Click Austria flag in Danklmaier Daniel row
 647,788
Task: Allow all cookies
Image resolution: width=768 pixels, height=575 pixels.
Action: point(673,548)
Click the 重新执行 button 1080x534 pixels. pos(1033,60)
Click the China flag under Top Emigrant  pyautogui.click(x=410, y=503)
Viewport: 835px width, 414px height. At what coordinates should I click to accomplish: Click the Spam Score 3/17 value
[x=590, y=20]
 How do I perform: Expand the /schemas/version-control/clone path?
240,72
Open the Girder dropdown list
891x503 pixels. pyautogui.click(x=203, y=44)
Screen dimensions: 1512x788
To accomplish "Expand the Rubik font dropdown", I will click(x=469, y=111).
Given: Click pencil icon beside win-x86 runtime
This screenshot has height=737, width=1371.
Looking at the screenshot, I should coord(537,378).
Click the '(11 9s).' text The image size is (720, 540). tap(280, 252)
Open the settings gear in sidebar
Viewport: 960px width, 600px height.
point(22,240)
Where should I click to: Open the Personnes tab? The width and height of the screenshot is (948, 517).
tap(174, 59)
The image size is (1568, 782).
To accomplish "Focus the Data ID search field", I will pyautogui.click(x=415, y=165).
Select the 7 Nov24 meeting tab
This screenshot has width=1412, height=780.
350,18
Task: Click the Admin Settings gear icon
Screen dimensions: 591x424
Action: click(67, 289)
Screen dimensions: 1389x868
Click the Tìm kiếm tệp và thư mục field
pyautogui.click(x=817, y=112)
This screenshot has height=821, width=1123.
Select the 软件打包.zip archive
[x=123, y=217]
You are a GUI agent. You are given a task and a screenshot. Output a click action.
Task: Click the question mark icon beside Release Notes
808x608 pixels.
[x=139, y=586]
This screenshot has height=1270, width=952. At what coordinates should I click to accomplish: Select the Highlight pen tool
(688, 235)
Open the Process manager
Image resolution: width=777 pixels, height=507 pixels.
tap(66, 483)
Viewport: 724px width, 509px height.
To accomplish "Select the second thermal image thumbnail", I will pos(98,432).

Your assignment
Nothing but the lines from the one with "Task: Click the Admin Settings gear icon" through the final line of the records may appear in the answer, and each must be transcribed exactly.

Solution for this exercise
Task: Click the Admin Settings gear icon
Screen dimensions: 591x424
Action: click(67, 289)
Screen dimensions: 1389x868
Click the Tìm kiếm tệp và thư mục field
pyautogui.click(x=817, y=112)
This screenshot has height=821, width=1123.
Select the 软件打包.zip archive
[x=123, y=217]
You are a GUI agent. You are given a task and a screenshot. Output a click action.
Task: Click the question mark icon beside Release Notes
808x608 pixels.
[x=139, y=586]
This screenshot has height=1270, width=952. At what coordinates should I click to accomplish: Select the Highlight pen tool
(688, 235)
Open the Process manager
Image resolution: width=777 pixels, height=507 pixels.
tap(66, 483)
Viewport: 724px width, 509px height.
To accomplish "Select the second thermal image thumbnail", I will pos(98,432).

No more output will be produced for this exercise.